» **Consigne écrite 1**
Dans le texte sur l'apprentissage par cœur, quel journal a sollicité la personne qui écrit le mois dernier pour un article ?
» **Consigne écrite 2**
Recopiez le passage du texte sur l'apprentissage par cœur en commençant à « Je remercie Emma » et en terminant à « en français, etc. ».
» **Consigne écrite 3**
Rédigez la suite du texte sur l'apprentissage par cœur, à partir de l'endroit où il s'arrête.

Est-ce bien d’apprendre par coeur ?

Demander à nos enfants d’apprendre par cœur, est-ce une bonne chose ? Devons-nous aussi à l’âge adulte continuer cette pratique ? C’est une question que l’on me pose régulièrement à laquelle il ne m’est jamais facile de répondre !

Le mois dernier, j’ai été sollicité par Le Figaro Etudiant pour un article que vous pouvez lire ici : pourquoi l’apprentissage par cœur est (finalement) efficace.

Je remercie Emma de m’avoir posé cette question, cela m’a procuré un déclic et m’a donné envie de vous en parler plus en détails.

Connaître par cœur et Apprendre par cœur

Je n’ai jamais aimé l’idée d’apprendre par cœur car depuis tout petit c’est une pratique que je…déteste !

Et pourtant aujourd’hui en tant que champion de mémoire, de nombreuses personnes pensent que je suis le champion du “par cœur”. Pour moi, c’est tout d’abord une question de définition et je préfère distinguer le “apprendre par cœur” du “connaître par cœur”. C’est un peu comme le voyage et la destination.

Connaître par cœur

Connaître certaines informations par cœur reste une nécessité sociale comme par exemple, connaître le nom de ses amis, de ses collègues, des membres de sa famille ; connaître par cœur son n° de téléphone, l’alphabet, des milliers de mots en français, etc.

» **Extrait de données**
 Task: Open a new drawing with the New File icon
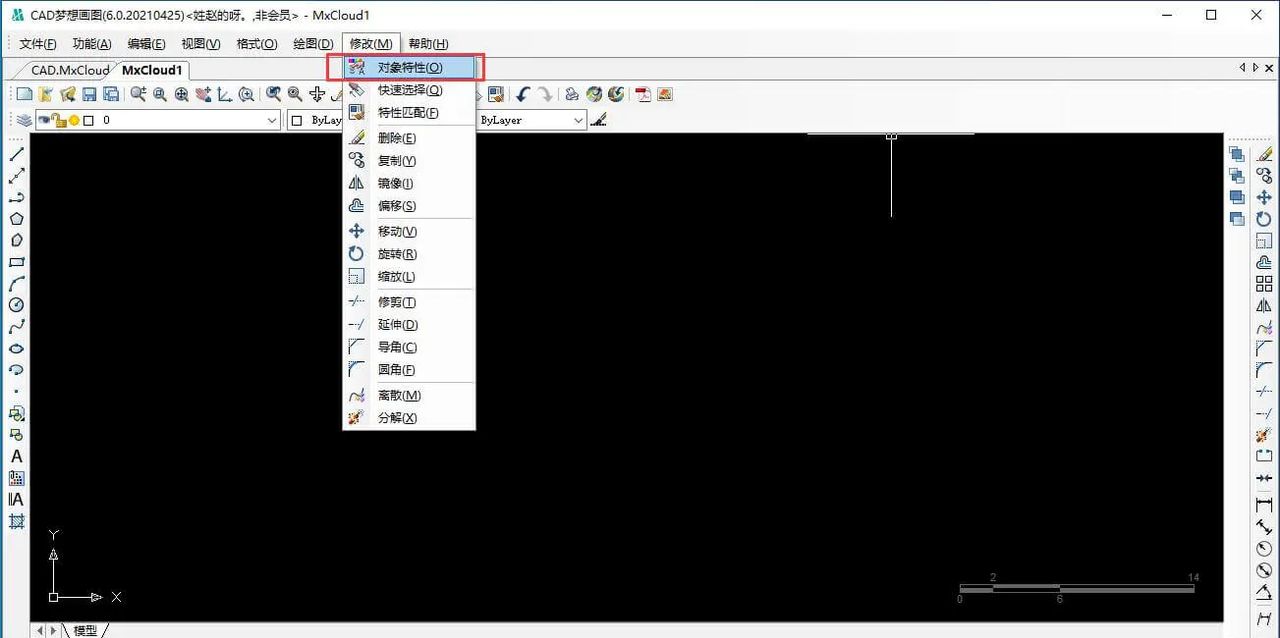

» **Réponse attendue 1**
Le Figaro Etudiant.

» **Réponse attendue 2**
Je remercie Emma de m’avoir posé cette question, cela m’a procuré un déclic et m’a donné envie de vous en parler plus en détails.

Connaître par cœur et Apprendre par cœur

Je n’ai jamais aimé l’idée d’apprendre par cœur car depuis tout petit c’est une pratique que je…déteste !

Et pourtant aujourd’hui en tant que champion de mémoire, de nombreuses personnes pensent que je suis le champion du “par cœur”. Pour moi, c’est tout d’abord une question de définition et je préfère distinguer le “apprendre par cœur” du “connaître par cœur”. C’est un peu comme le voyage et la destination.

Connaître par cœur

Connaître certaines informations par cœur reste une nécessité sociale comme par exemple, connaître le nom de ses amis, de ses collègues, des membres de sa famille ; connaître par cœur son n° de téléphone, l’alphabet, des milliers de mots en français, etc.

» **Réponse attendue 3**
Je pourrais continuer à citer de nombreuses connaissances qui restent indéniablement pratiques et utiles dans notre vie de tous les jours !

Dans certains métiers, il faut également être capable de reconnaître le nom des arbres, des espèces d’oiseaux, des noms de montagne, des pièces mécaniques…

Apprendre par cœur

L’apprentissage par cœur est un processus qui va nous mener à connaitre in fine une information par cœur. Comme je le disais plus haut, il s’agit d’un voyage vers une destination et s’il est réalisé dans de mauvaises conditions, il sera désagréable et plus long.

Les étudiants, lorsqu’ils apprennent par cœur, ne font que répéter (c’était aussi mon cas quand j’étais élève ingénieur). Le problème de cette méthode que j’apparente à du matraquage, est qu’elle n’est pas vraiment efficace, car incomplète et surtout pénible !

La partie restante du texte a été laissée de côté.